OGH 15Os154/11b

OGH15Os154/11b25.1.2012

Der Oberste Gerichtshof hat am 25. Jänner 2012 durch den Senatspräsidenten des Obersten Gerichtshofs Dr. Danek als Vorsitzenden, die Hofräte des Obersten Gerichtshofs Dr. T. Solé und Mag. Lendl sowie die Hofrätinnen des Obersten Gerichtshofs Dr. Bachner-Foregger und Dr. Michel-Kwapinski als weitere Richter in Gegenwart des Richteramtsanwärters Mag. Brandstetter als Schriftführer in der Strafsache gegen Peter K***** und Otto L***** wegen des Verbrechens der Untreue nach § 153 Abs 1 und Abs 2 zweiter Fall StGB über die Nichtigkeitsbeschwerden beider Angeklagter sowie die Berufungen des Angeklagten Otto L***** und der Staatsanwaltschaft gegen das Urteil des Landesgerichts für Strafsachen Wien als Schöffengericht vom 22. September 2011, GZ 13 Hv 75/10g-129, nach Anhörung der Generalprokuratur in nichtöffentlicher Sitzung den

Beschluss

gefasst:

 

Spruch:

Die Nichtigkeitsbeschwerden werden zurückgewiesen.

Zur Entscheidung über die Berufungen werden die Akten dem Oberlandesgericht Wien zugeleitet.

Den Angeklagten fallen die Kosten des bisherigen Rechtsmittelverfahrens zur Last.

Text

Gründe:

Mit dem angefochtenen Urteil wurden Peter K***** und Otto L***** jeweils des Verbrechens der Untreue nach § 153 Abs 1 und Abs 2 zweiter Fall StGB, Otto L***** nach § 12 zweiter Fall StGB schuldig erkannt.

* _AUFGABE 1_:
Nenne alle Richterinnen und Richter, die laut dem OGH-Beschluss dem entscheidenden Senat angehörten, einschließlich des Vorsitzenden.
* _AUFGABE 2_:
Gib aus dem OGH-Beschluss den Abschnitt wortgetreu aus, der mit „Den Angeklagten fallen“ beginnt und mit „StGB schuldig erkannt.“ endet.
Die folgenden Datensätze stammen aus einer anderen Quelle als der Beschluss.

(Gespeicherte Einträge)
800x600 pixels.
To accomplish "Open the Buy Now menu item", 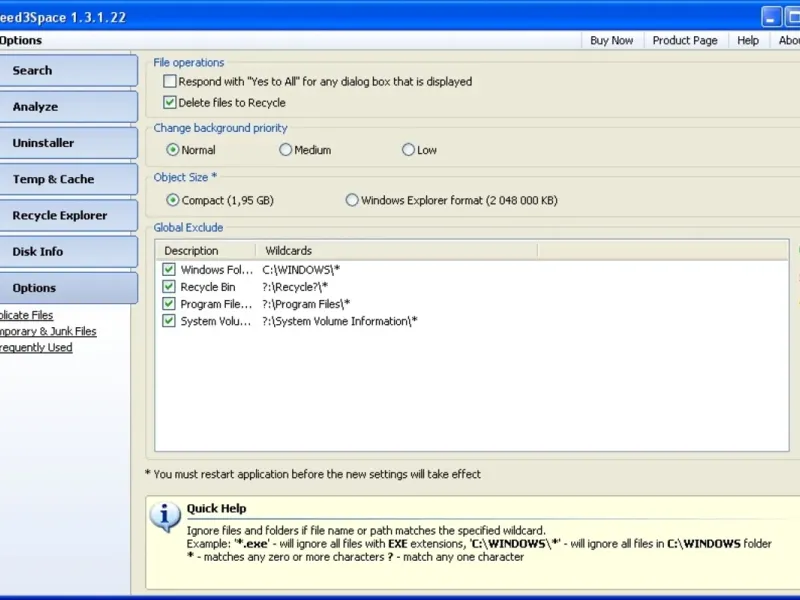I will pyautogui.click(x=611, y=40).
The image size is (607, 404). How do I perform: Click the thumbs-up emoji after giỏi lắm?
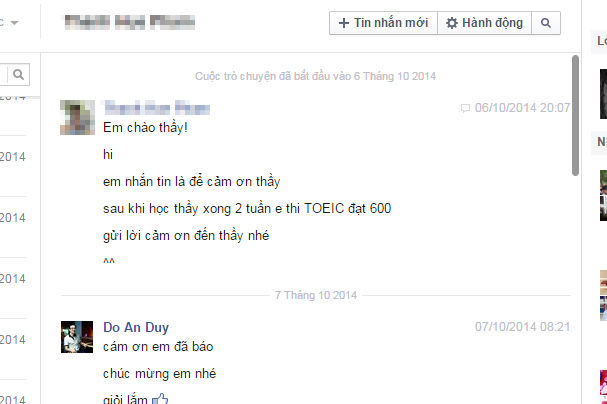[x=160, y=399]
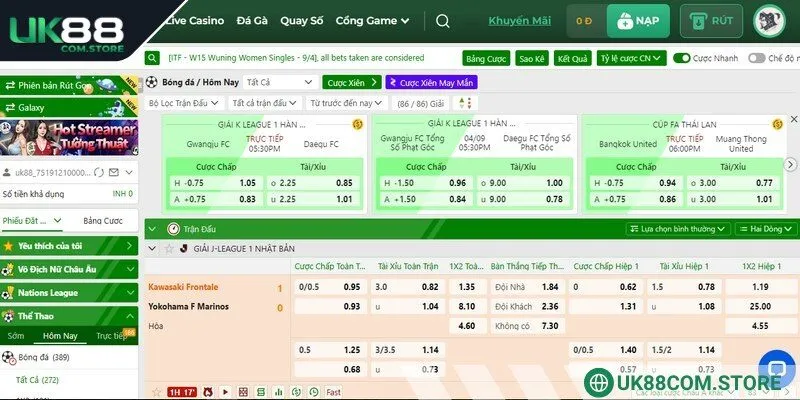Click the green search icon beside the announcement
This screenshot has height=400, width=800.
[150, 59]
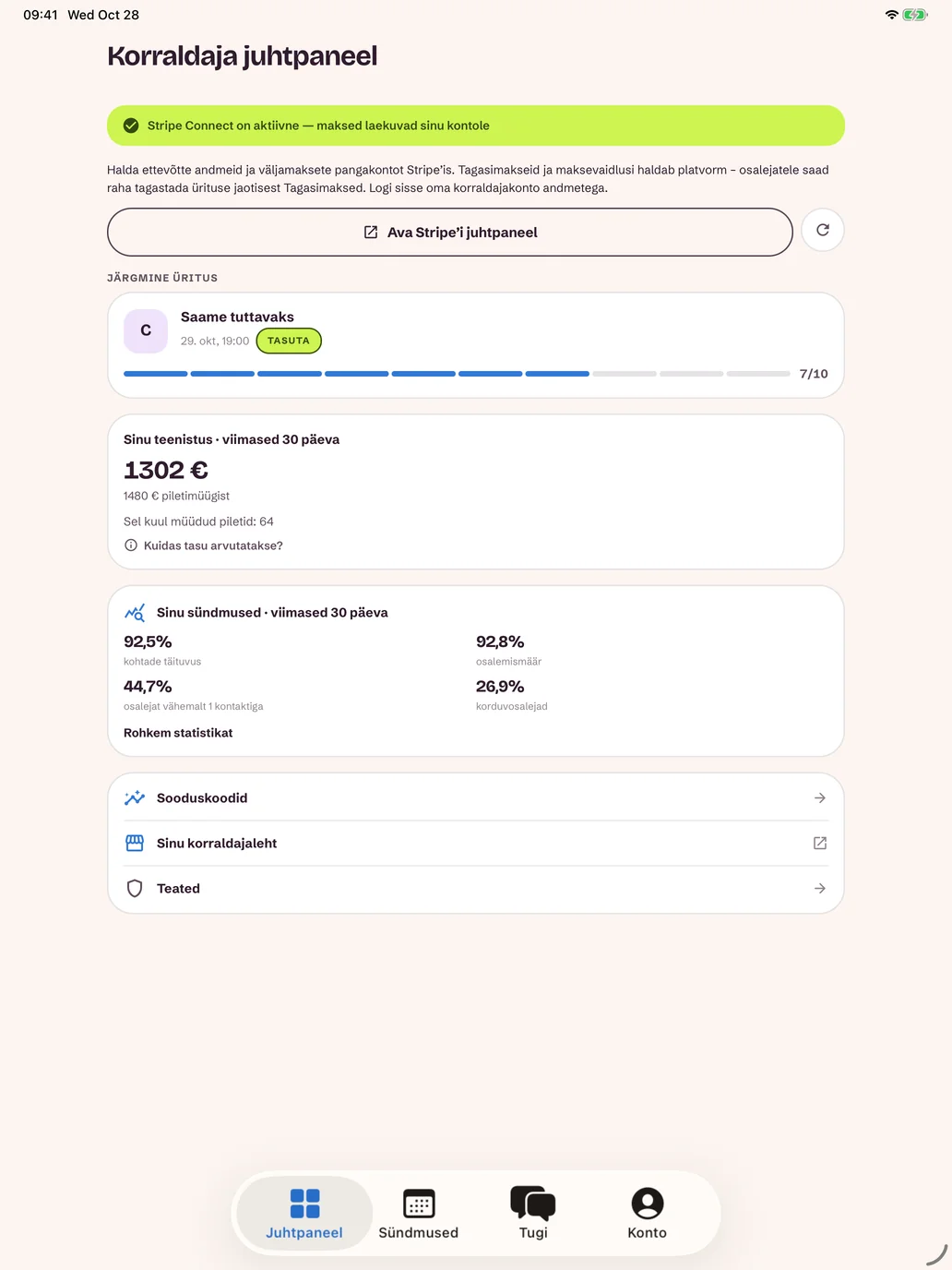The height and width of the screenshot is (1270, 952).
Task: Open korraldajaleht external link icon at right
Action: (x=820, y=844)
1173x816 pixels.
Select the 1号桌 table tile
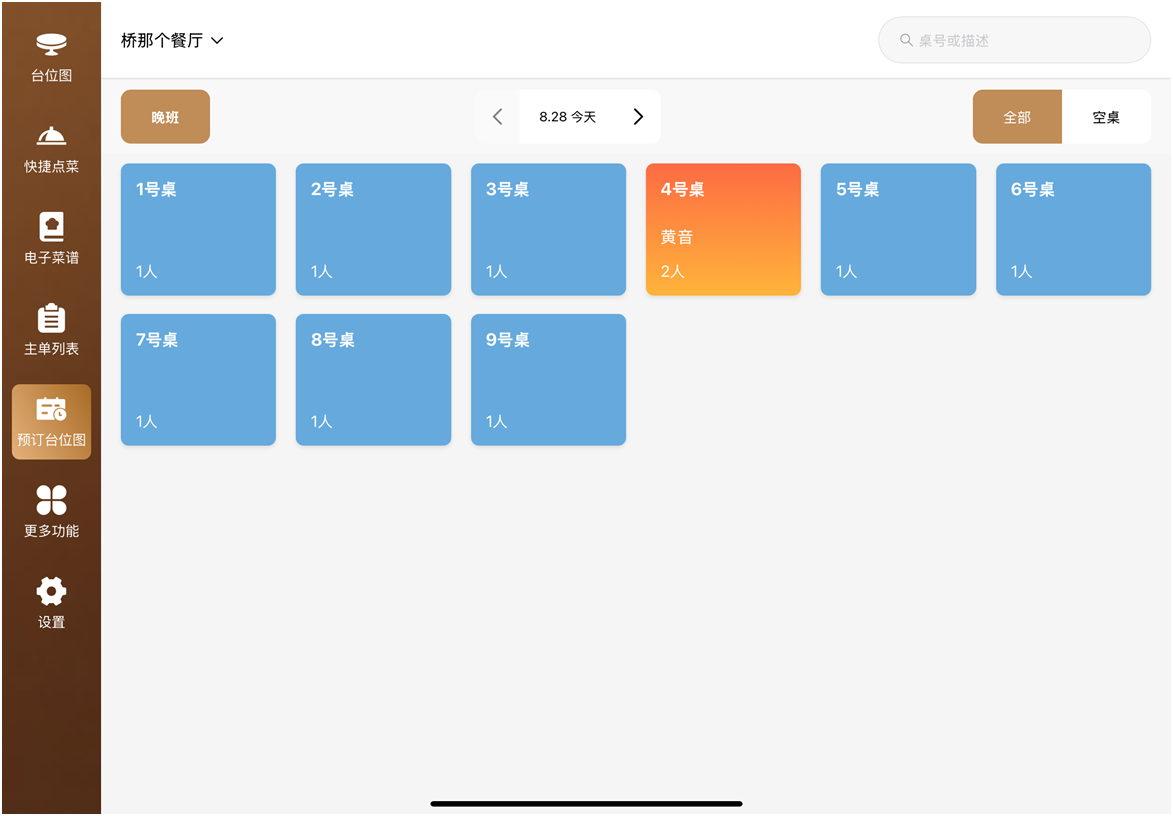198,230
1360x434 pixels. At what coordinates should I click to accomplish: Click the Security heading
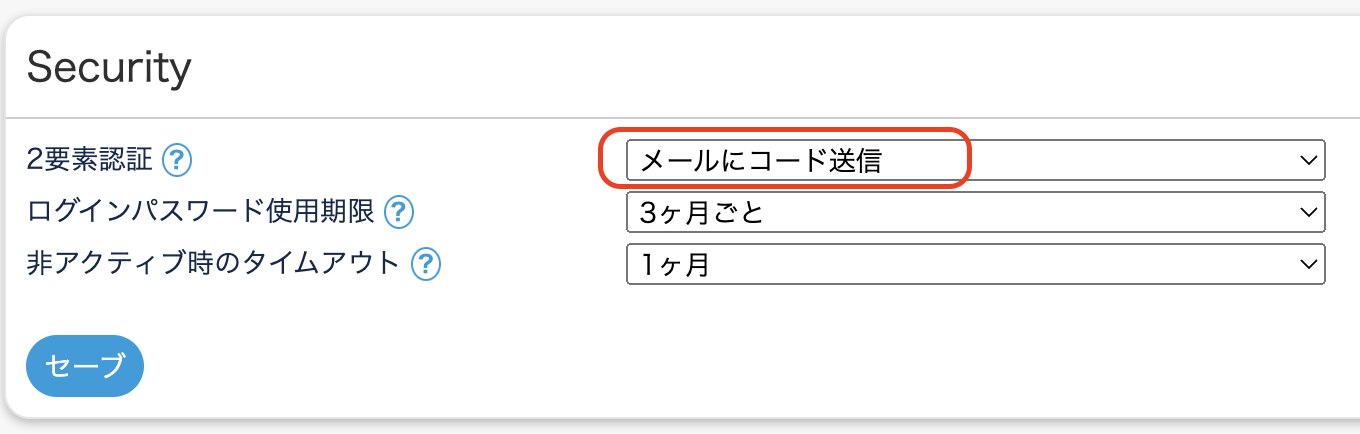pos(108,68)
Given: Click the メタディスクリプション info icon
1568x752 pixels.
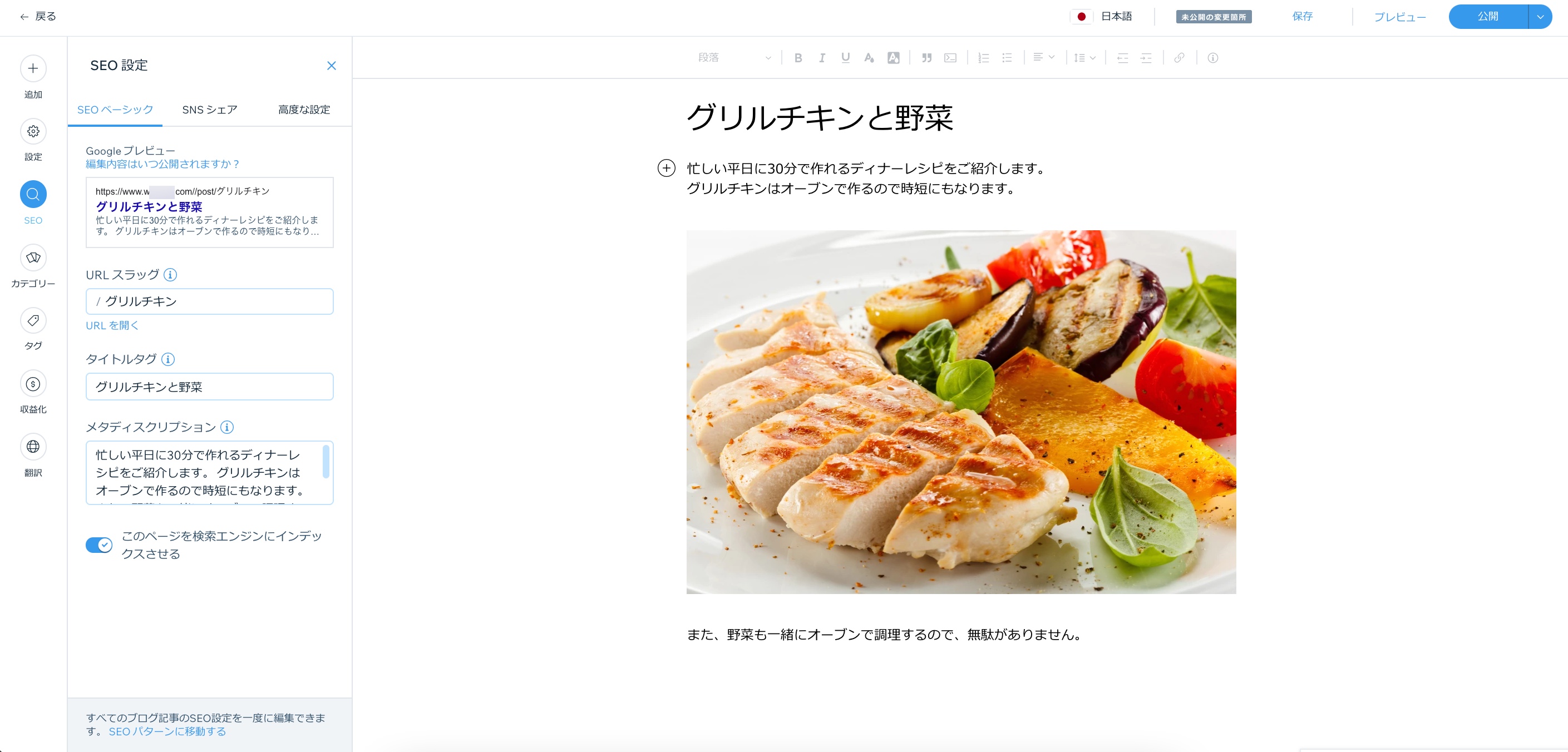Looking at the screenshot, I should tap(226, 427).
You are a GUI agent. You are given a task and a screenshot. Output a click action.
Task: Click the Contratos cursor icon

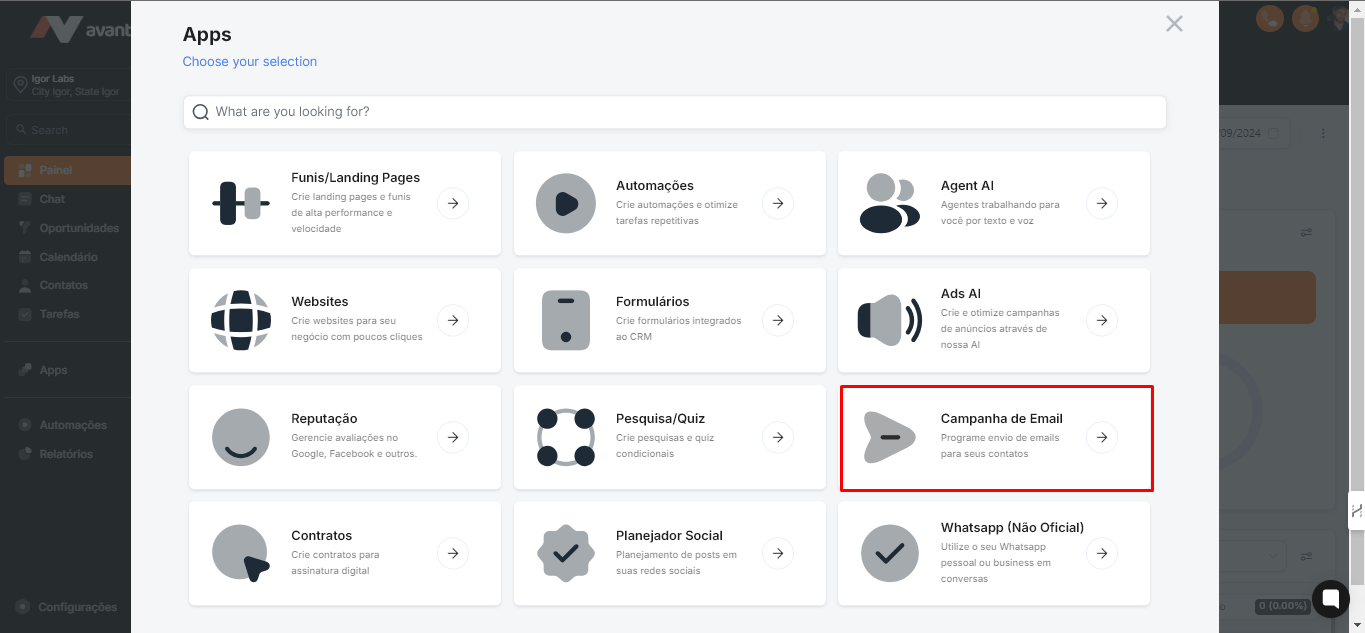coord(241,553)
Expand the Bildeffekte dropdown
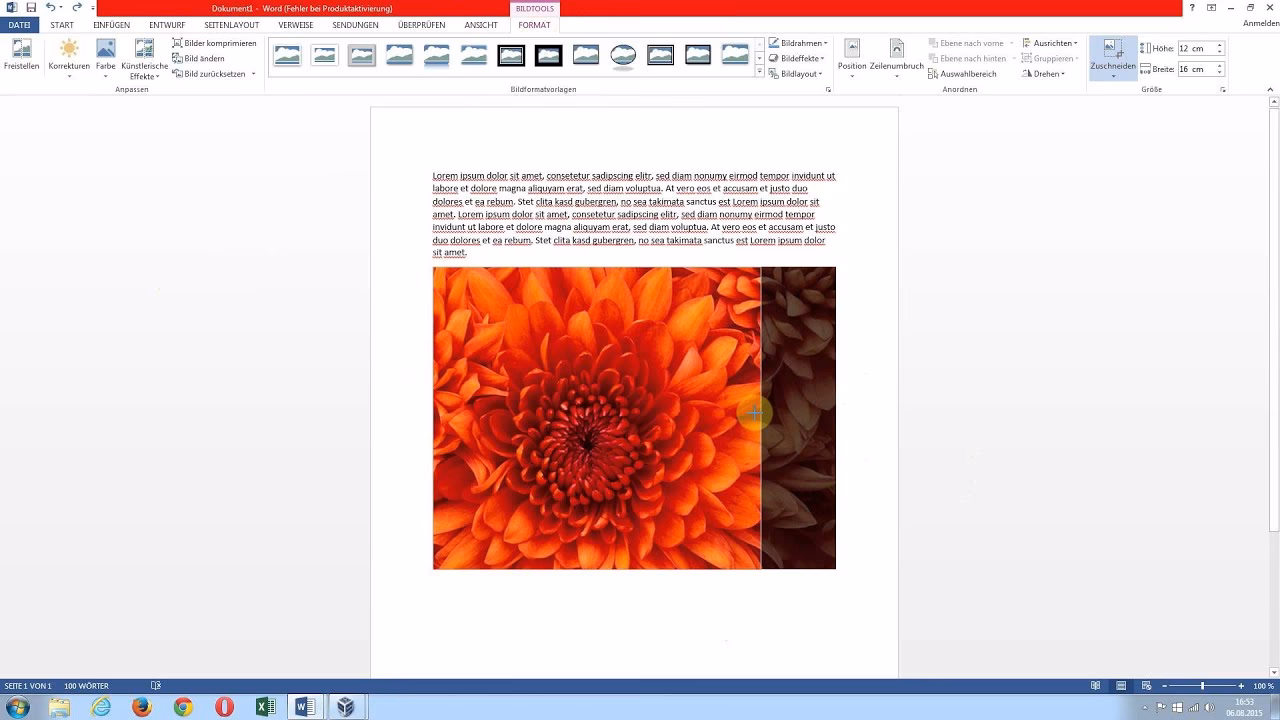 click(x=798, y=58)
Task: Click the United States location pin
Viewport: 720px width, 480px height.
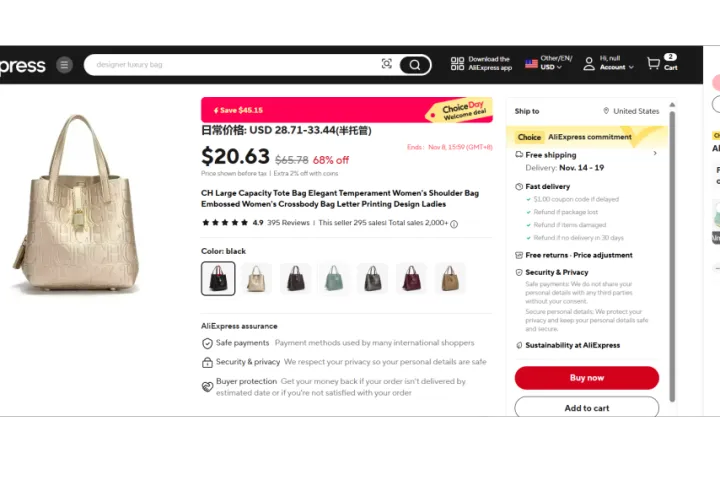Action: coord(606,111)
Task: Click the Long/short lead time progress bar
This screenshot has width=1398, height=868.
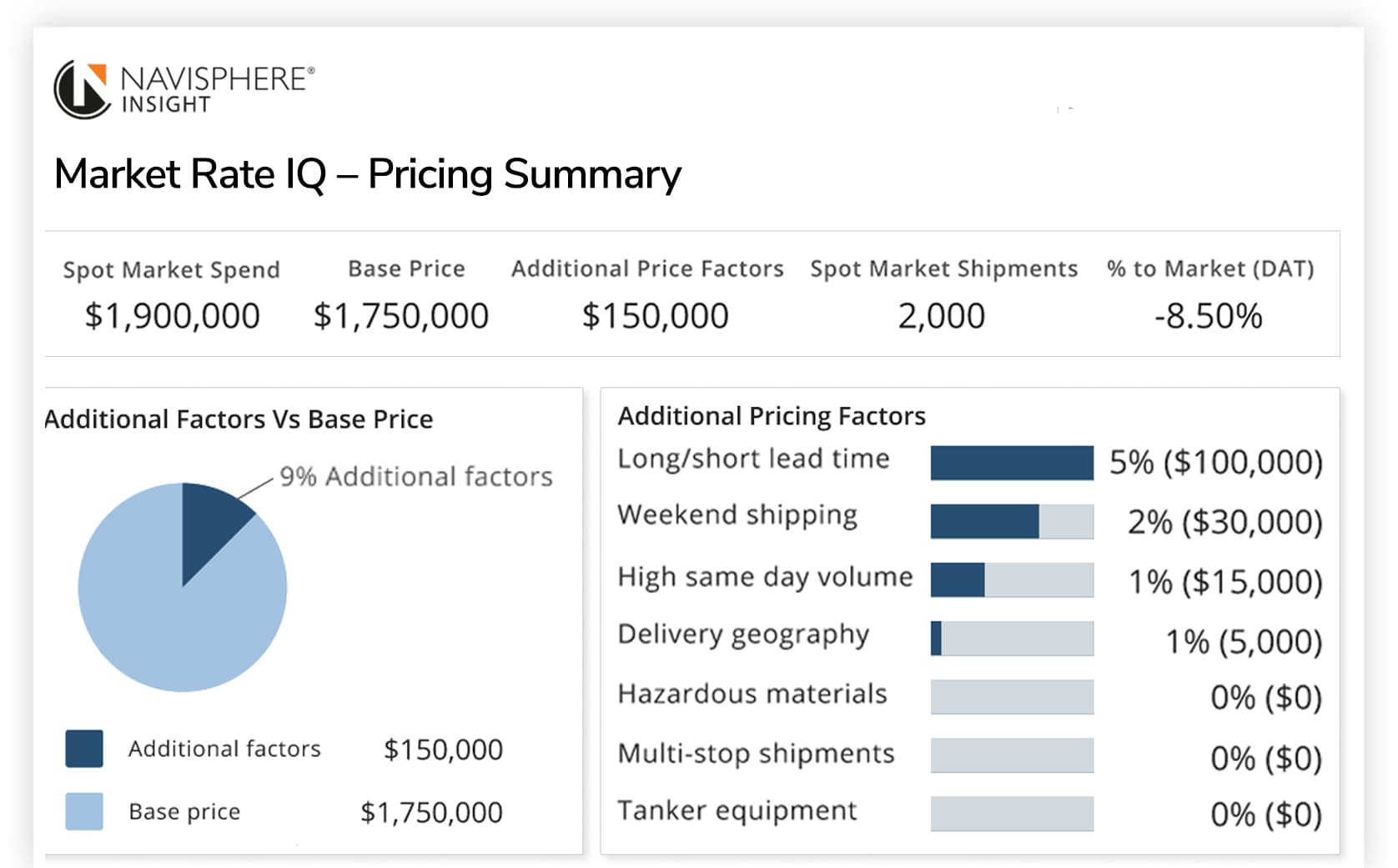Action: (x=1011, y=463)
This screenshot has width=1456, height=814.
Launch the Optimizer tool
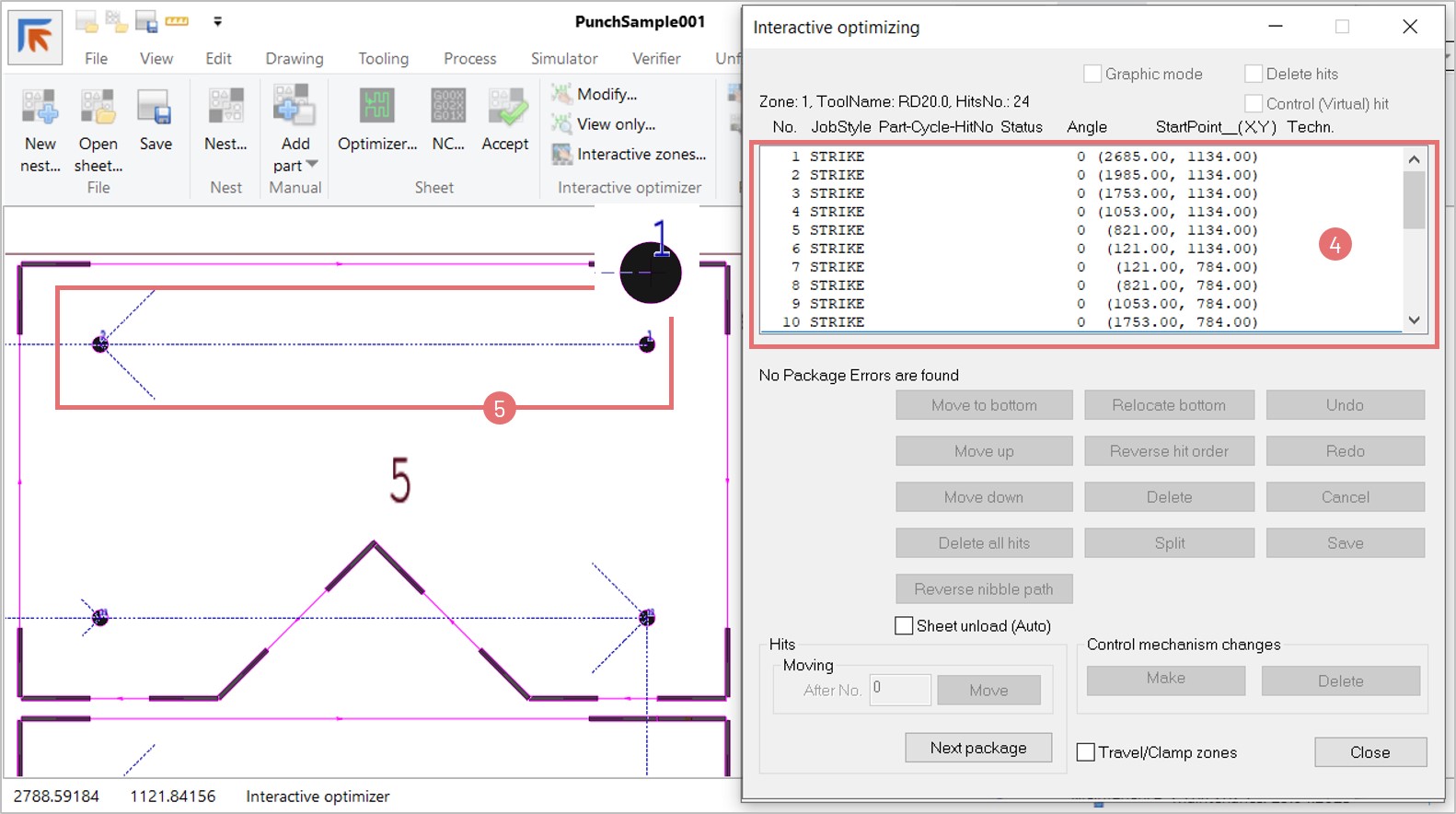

* _ANTWORTFELD 1_:
Dr. Danek (Vorsitzender), Dr. T. Solé, Mag. Lendl, Dr. Bachner-Foregger, Dr. Michel-Kwapinski

* _ANTWORTFELD 2_:
Den Angeklagten fallen die Kosten des bisherigen Rechtsmittelverfahrens zur Last.

Text

Gründe:

Mit dem angefochtenen Urteil wurden Peter K***** und Otto L***** jeweils des Verbrechens der Untreue nach § 153 Abs 1 und Abs 2 zweiter Fall StGB, Otto L***** nach § 12 zweiter Fall StGB schuldig erkannt.